(Dataset entries)
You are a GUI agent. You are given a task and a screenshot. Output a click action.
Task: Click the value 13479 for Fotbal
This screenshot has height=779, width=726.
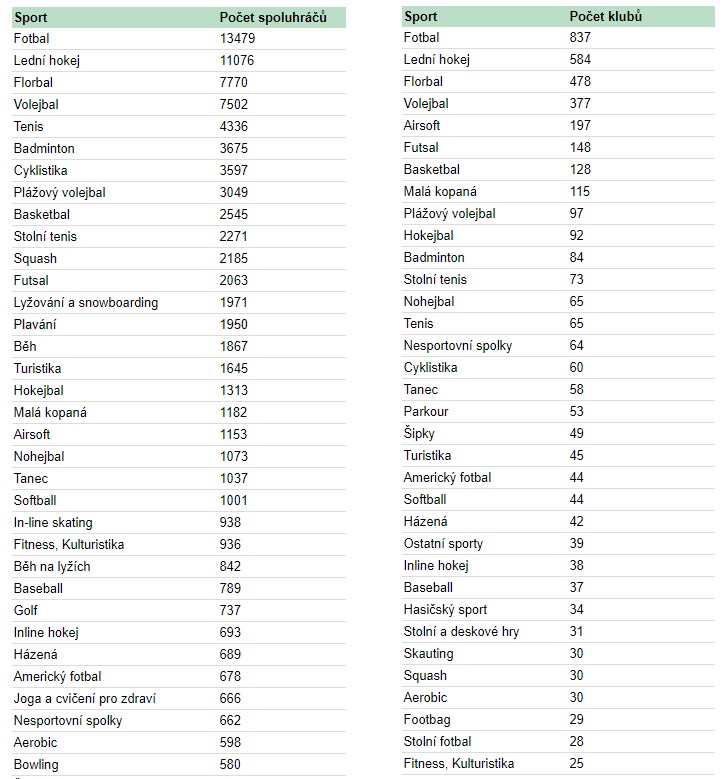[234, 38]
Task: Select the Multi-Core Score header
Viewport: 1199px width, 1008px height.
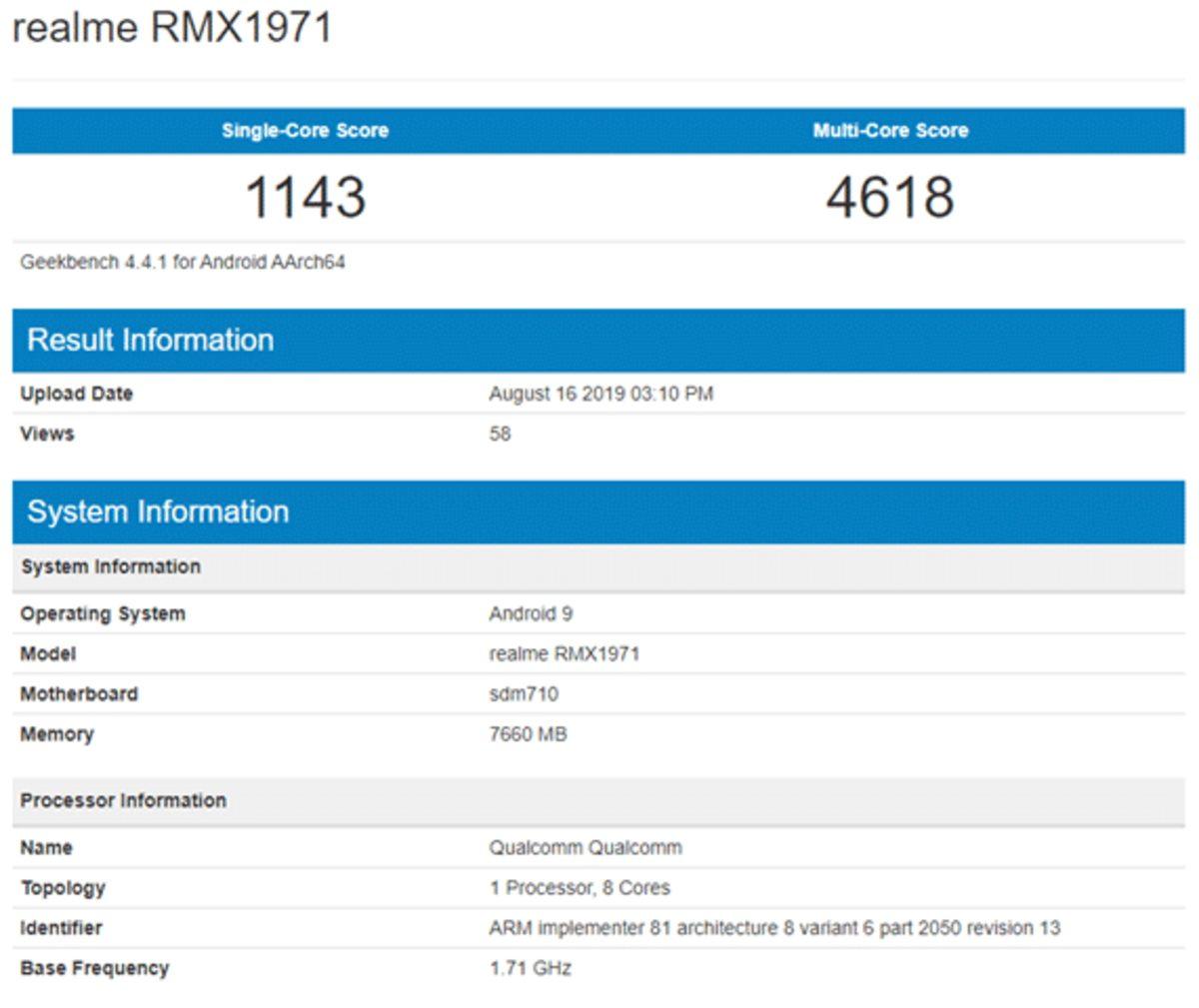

# [Prompt]
Please transcribe exactly the lines from the one that contains "Task: Click the value 13479 for Fotbal" through the closing line of the entries, with no pictures.

# [The completed task]
Task: Click the value 13479 for Fotbal
This screenshot has height=779, width=726.
[234, 38]
Task: Select the Multi-Core Score header
Viewport: 1199px width, 1008px height.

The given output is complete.